My sister is eight years older than me. She started dating at a young age—I think she was 12 or 13. But she seemed so much older to me. And I suppose to everyone else. Everyone always said she very mature for her age. She was perfectly curvy. She had the same measurements as the girl mentioned in that song “Brick House” (36-24-36). Evidently that was the ideal curviness for a lady. I have never had those same numbers, although I did strive to get them all through college. Anyway, I remember she had been dating this guy for a few years. We all just assumed they would get married. She must have been 16 and I was eight. My memory is hazy on how or when they met. I imagine they had been seeing each other for a year. I was a small child. I have always been short or little for my age. But I remember when her boyfriend used to come over and pick me up and swing me around. I loved the feeling of the spinning around, arms out, wind blowing through my long, sandy blond hair. One day, he came over and tried to pick me up but couldn’t. He said I was too big to be picked up anymore. I remember being so sad. He was just one of many who started telling me I was too big to be picked up. I had a number of uncles who had already told me that, but I figured it was just because they were old. But here was this young guy—fit and strong, a couple years older than my sister. And I was sad. I don’t remember if I cried by myself in my bedroom, but I imagine I looked pretty sad even as he told me, because he apologized pretty profusely. I think my sister must have kicked me out of the living room then, so she and her boyfriend could be alone.

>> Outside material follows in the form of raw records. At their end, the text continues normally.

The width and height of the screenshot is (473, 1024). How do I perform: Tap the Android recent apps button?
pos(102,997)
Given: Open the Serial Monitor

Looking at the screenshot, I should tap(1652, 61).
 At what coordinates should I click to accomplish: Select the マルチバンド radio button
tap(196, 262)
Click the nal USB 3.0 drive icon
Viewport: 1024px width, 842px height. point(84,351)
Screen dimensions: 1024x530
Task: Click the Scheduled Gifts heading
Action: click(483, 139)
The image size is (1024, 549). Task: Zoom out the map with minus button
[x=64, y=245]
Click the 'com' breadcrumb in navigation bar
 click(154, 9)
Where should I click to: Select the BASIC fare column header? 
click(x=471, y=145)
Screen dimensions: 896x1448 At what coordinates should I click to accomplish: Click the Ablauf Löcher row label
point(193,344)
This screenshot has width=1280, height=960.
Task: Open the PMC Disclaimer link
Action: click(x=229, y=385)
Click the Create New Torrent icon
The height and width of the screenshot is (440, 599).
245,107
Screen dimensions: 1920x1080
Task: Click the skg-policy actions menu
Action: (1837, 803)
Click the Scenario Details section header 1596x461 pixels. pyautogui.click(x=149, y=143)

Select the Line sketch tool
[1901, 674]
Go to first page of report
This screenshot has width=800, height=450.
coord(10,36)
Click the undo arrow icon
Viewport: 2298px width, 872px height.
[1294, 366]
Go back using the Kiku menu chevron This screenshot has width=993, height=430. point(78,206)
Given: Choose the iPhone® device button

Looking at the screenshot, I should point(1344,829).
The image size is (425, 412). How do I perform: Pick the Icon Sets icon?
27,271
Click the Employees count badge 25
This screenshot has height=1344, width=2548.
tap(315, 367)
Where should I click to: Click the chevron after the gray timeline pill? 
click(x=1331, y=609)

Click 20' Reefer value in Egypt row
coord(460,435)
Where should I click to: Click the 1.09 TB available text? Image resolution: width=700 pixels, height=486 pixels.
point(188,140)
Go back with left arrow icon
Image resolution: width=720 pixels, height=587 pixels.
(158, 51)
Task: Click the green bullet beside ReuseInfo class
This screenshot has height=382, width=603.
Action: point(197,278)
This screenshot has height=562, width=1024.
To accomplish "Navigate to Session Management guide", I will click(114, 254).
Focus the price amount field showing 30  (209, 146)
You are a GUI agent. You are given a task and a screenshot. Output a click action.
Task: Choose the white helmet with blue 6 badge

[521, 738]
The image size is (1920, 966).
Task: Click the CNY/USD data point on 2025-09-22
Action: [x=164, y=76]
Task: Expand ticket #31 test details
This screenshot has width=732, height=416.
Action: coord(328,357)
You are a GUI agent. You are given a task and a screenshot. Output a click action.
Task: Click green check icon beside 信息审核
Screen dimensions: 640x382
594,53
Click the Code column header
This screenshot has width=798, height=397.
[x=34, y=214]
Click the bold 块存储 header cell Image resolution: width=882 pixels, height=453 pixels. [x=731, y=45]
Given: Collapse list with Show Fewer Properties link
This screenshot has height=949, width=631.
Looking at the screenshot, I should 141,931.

So I missed being picked up and swung around. Funny thing is, years later, when I was 14, a guy a couple years older than me picked me up and I hated it. He didn’t swing me around. I didn’t like the lack of control I had on the situation. Also, he did do it to annoy me and to stop me from doing something he didn’t like. I was wearing roller skates at the time and threatened to kick him if he didn’t put me down. He didn’t put me down. I kicked him, not hard, but since I had roller skates on, it didn’t have to be hard. So, I suppose I miss being so little and innocent and enjoying having someone else spin you around. It seemed like time stopped when that happened. And when they told me I was too big, I knew I was getting older and I missed the innocence of my youth.
By the way, if you kick a boy while wearing roller skates when you are in junior high or high school, you become known as the girl with roller skates who kicked a boy. As I always tell people, you can’t threaten something and then not go through with it. It did garner me a bit of protection as a small girl in a big high school. Everyone knew I was someone who would follow through on my promises.